◆ Task instructions ◆
Your response should contain exactly the lines running from the one with "Given: Go to AI聊天机器人 in sidebar" to the end of the data below, both included, and no pictures.

Saved data entries
++++++
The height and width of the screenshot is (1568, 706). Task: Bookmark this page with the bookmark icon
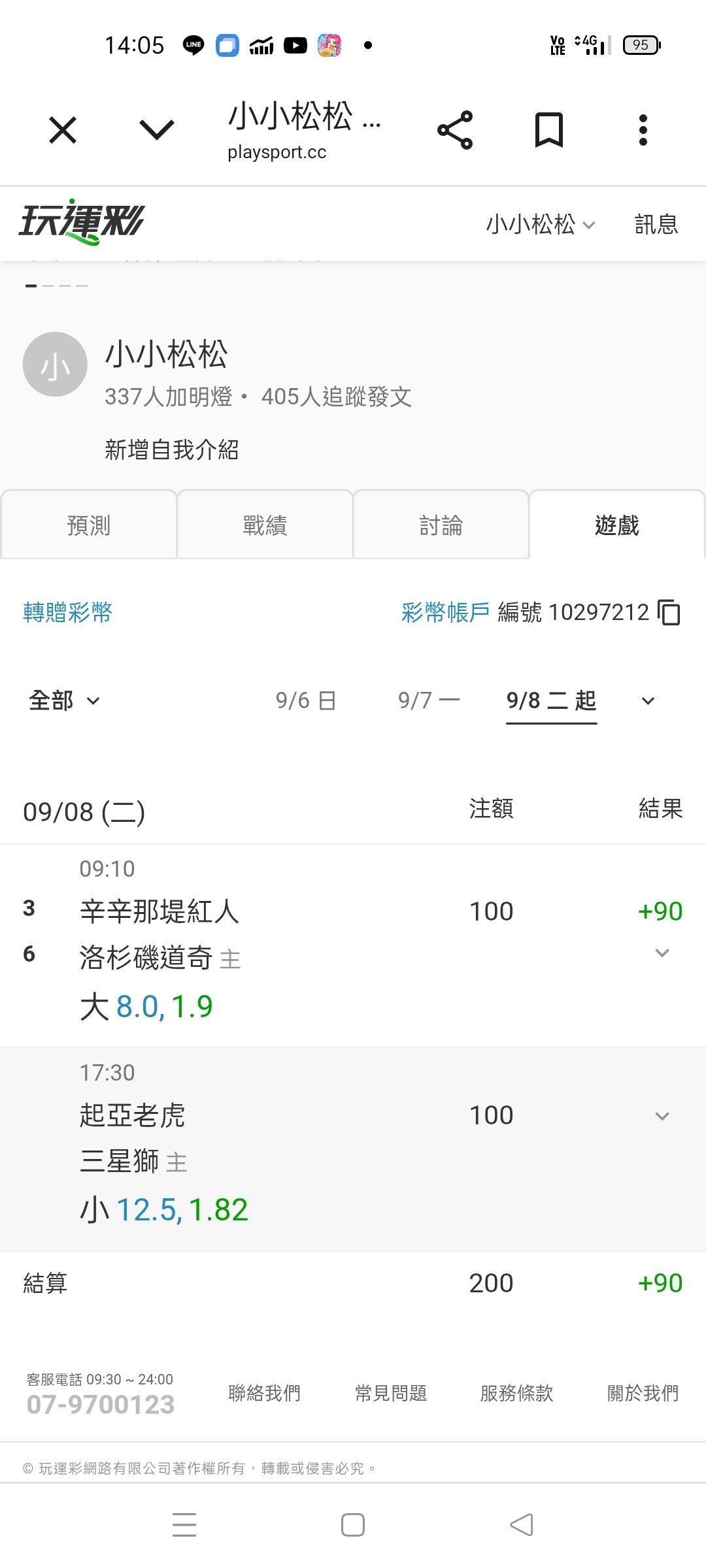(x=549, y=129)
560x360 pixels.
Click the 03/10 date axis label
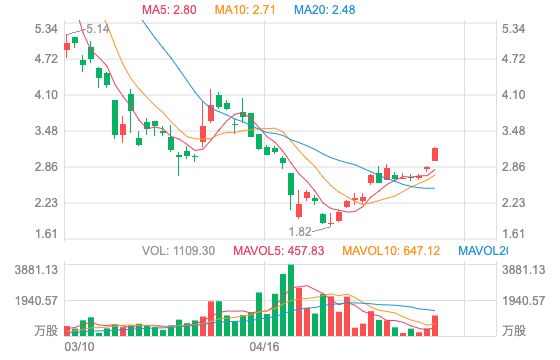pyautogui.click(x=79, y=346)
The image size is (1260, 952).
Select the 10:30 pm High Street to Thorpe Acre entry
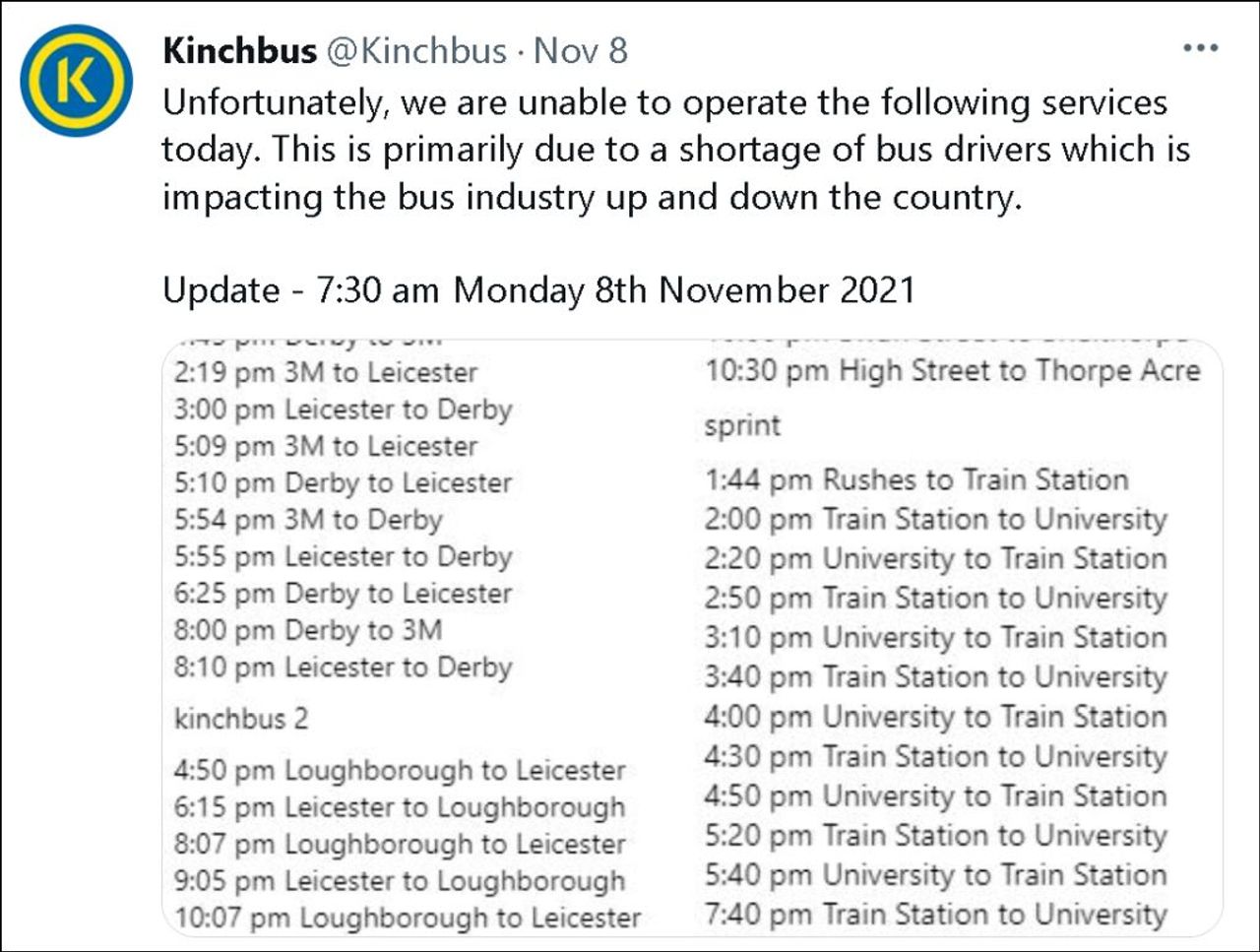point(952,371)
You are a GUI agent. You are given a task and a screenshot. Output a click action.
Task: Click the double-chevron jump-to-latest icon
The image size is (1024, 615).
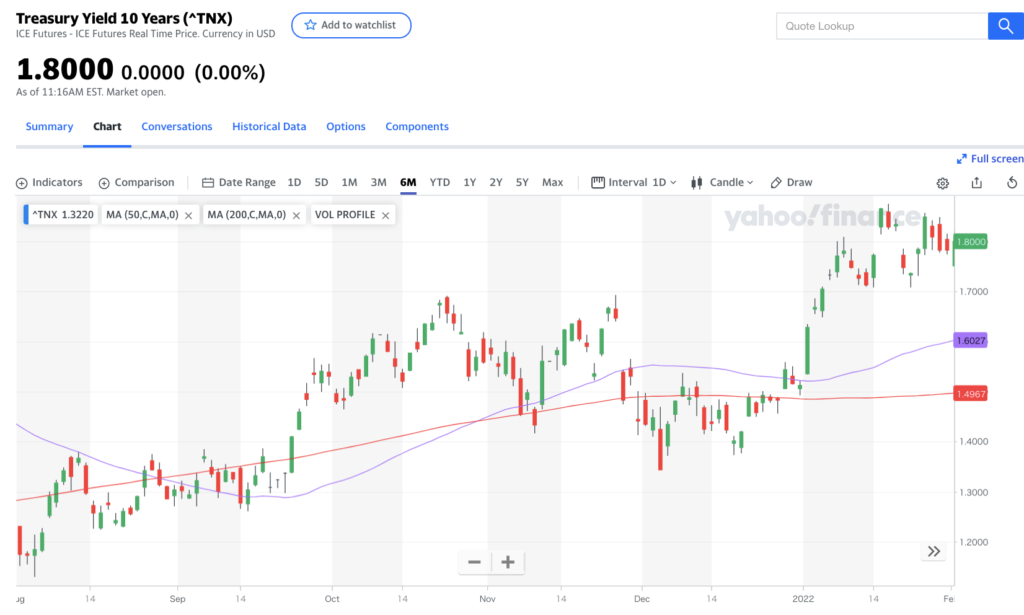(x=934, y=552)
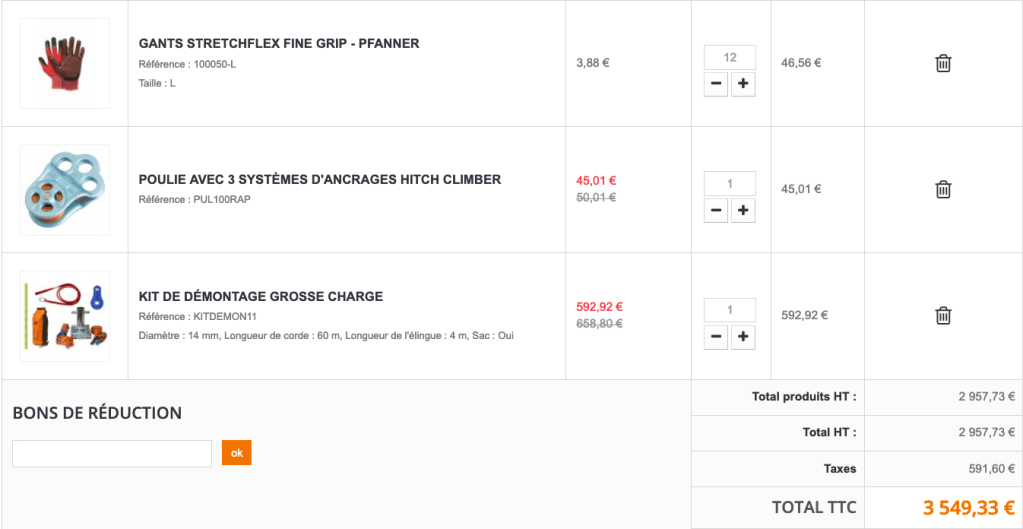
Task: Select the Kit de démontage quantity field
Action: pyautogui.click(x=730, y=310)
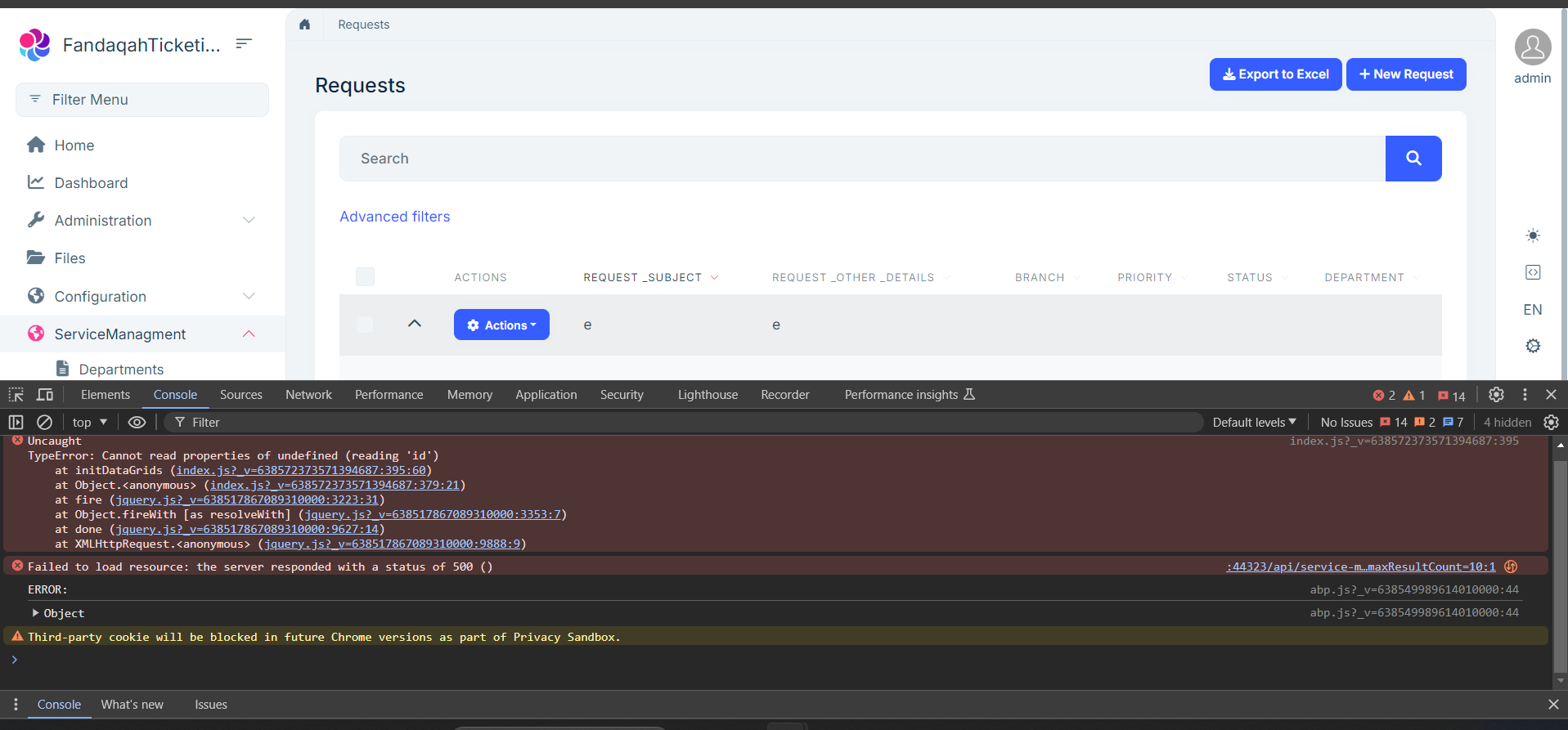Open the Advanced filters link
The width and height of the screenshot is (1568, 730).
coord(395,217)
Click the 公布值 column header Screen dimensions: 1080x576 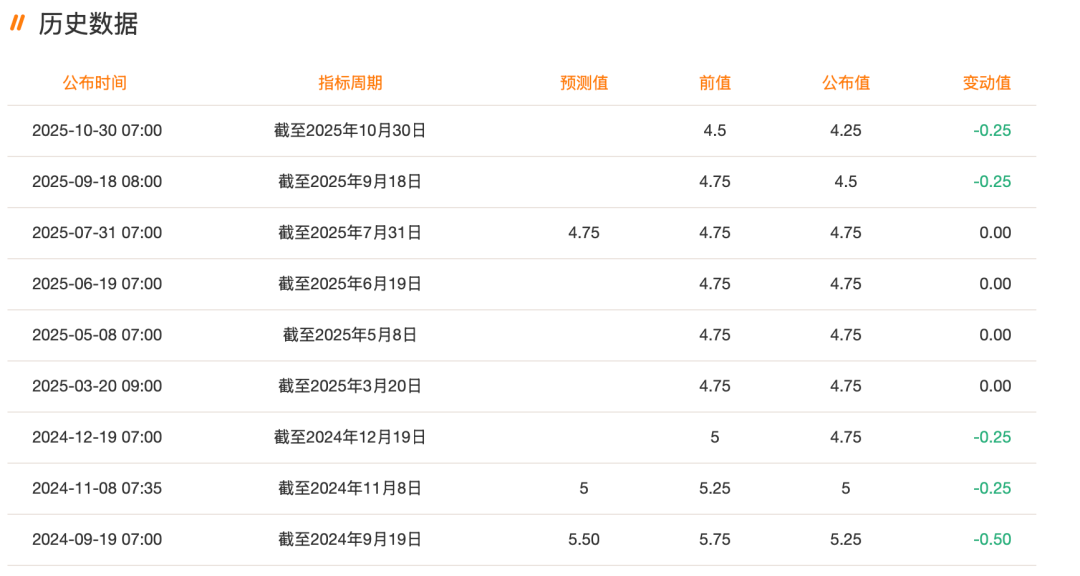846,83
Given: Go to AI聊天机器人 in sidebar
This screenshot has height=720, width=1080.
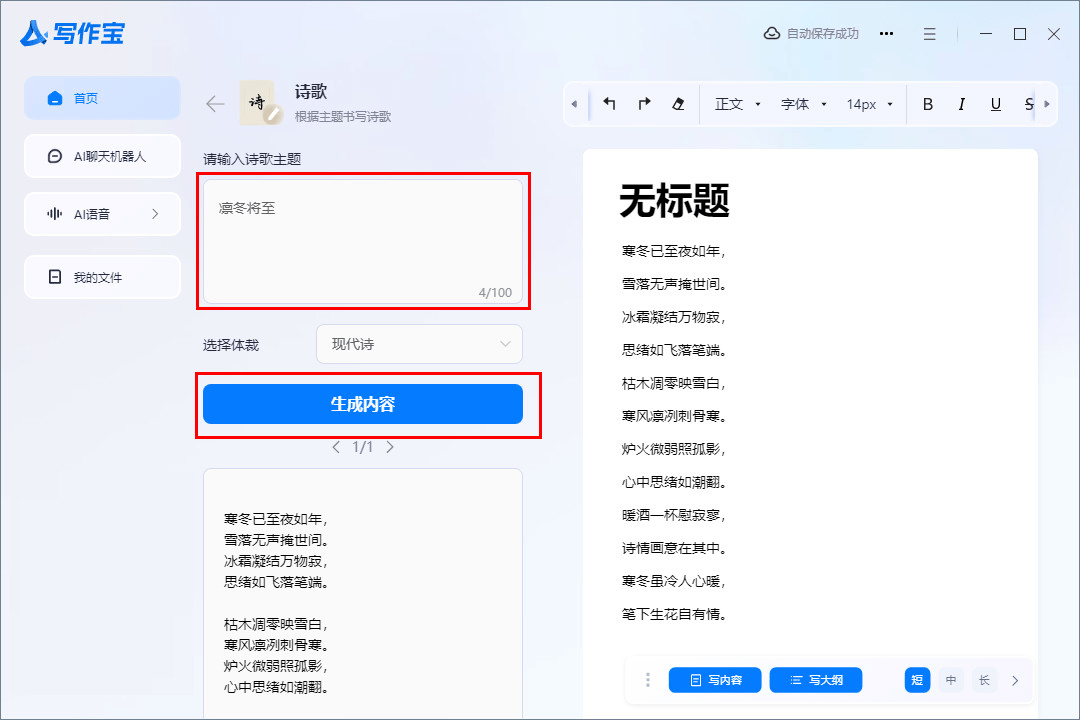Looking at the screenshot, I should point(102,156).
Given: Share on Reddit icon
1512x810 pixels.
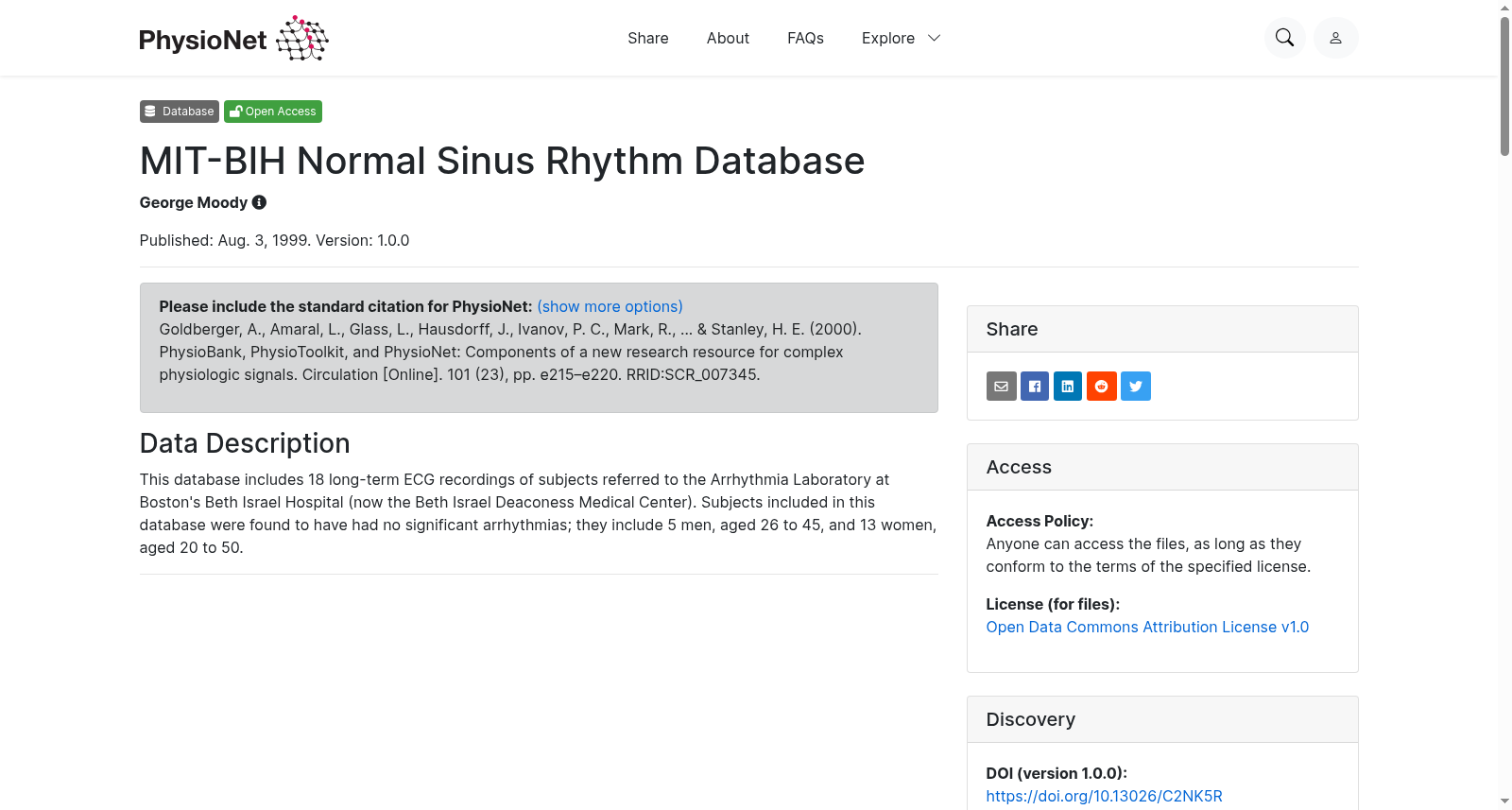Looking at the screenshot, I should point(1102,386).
++++++
◆ Reply to the exercise ◆
Given: Go to AI聊天机器人 in sidebar
This screenshot has height=720, width=1080.
Looking at the screenshot, I should point(102,156).
Given: Share on Reddit icon
1512x810 pixels.
Looking at the screenshot, I should point(1102,386).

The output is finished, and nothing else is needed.